Fowles first began writing during his time in Greece, mainly composing poetry. During the 1950s he produced several novels but was dissatisfied with them all. Then in 1960, Fowles wrote a draft of his novel, The Collector, in one month. He spent the following two years on revisions and in 1963, it was published to immediate success. With the financial and critical success of his book, Fowles left his teaching position and began to write full time.
Fowles’ most successful novel, The French Lieutenant’s Woman, was published in 1969. Although Victorian in structure, the book was postmodern in content—challenging typical approaches to narratives and criticizing traditional gender roles. In a description of the book in their obituary for Fowles, the BBC said "It was a new kind of historical novel, with layers of truth, fantasy and self-awareness."
Playwright Harold Pinter adapted the novel into the successful 1981 film starring Meryl Streep and Jeremy Irons. The film earned five academy award nominations and Pinter won a Golden Globe for his screenplay. Fowles himself believed that only Pinter would be able to adapt his novel for the screen. He said Pinter had the great skill of "reducing the long and complex without distortion. " (from the cover).

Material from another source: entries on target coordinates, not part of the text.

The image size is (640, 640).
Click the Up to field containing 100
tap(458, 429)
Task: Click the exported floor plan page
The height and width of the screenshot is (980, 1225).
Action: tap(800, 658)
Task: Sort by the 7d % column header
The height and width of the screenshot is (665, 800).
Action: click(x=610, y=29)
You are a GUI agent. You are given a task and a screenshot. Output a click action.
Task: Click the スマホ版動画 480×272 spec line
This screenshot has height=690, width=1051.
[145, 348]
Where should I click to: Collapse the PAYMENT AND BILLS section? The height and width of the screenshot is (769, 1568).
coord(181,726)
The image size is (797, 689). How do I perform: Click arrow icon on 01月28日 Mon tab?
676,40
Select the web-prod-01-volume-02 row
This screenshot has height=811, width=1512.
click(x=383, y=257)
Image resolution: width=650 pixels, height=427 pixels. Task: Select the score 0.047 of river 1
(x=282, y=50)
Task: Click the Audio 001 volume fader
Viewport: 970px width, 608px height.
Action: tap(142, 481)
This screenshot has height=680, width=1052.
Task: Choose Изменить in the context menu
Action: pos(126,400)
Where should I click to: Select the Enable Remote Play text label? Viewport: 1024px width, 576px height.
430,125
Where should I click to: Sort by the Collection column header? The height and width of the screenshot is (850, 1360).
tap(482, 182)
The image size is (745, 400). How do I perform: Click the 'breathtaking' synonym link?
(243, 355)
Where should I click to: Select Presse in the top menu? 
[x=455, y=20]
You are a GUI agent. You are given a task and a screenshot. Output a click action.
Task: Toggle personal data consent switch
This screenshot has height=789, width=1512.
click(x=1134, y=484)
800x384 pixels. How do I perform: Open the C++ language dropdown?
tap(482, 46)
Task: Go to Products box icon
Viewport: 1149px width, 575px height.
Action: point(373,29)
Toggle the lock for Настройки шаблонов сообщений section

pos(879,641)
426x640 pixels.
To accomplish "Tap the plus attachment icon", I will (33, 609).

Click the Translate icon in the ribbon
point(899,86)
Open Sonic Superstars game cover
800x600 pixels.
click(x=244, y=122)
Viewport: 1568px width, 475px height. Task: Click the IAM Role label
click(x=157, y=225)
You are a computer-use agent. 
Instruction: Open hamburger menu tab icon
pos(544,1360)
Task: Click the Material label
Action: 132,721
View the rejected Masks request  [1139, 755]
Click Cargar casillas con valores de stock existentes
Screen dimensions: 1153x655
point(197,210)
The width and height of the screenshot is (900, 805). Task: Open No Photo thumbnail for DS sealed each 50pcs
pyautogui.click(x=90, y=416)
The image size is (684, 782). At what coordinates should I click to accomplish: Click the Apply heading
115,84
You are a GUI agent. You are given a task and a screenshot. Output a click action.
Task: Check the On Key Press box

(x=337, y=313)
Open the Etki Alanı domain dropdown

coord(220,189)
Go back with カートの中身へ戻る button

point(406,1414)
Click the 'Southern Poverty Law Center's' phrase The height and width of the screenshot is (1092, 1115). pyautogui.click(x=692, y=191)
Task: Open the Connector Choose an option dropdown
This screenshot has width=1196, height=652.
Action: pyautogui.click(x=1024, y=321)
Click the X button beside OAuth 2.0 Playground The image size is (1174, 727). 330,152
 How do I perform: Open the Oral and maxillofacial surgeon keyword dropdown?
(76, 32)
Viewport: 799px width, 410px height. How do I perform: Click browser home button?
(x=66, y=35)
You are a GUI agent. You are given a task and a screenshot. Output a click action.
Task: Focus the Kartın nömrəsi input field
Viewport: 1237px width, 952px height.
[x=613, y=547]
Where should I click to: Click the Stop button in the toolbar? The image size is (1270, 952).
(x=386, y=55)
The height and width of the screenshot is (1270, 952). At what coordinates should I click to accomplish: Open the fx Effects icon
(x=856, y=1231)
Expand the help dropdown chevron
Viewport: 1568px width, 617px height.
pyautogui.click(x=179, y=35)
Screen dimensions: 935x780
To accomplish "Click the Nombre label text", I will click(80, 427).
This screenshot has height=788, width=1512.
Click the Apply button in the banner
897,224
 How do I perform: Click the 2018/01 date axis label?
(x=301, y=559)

Fowles enjoyed greater critical and popular acclaim in the United States than in his native country. While in America his books were included in college literature classes and reviewed warmly, the British establishment never fully embraced his work. He once quipped, "I don't think the English like me. I sold a colossal best seller in America, and they never really forgave me." Fowles lived in near seclusion during the end of his life and died on November 5, 2005.
A couple years before his death he commented to The Guardian on his solitary lifestyle:
"I know I have a reputation as a cantankerous man of letters and I don't try and play it down. A writer, more-or-less living on his own, will be persecuted by his readers. They want to see you and talk to you. And they don't realize that very often that gets on one's nerves."
In honor of John Fowles' birthday, we encourage you to pick up a copy of one of his many successful works or view one of the film adaptions. You won't be disappointed.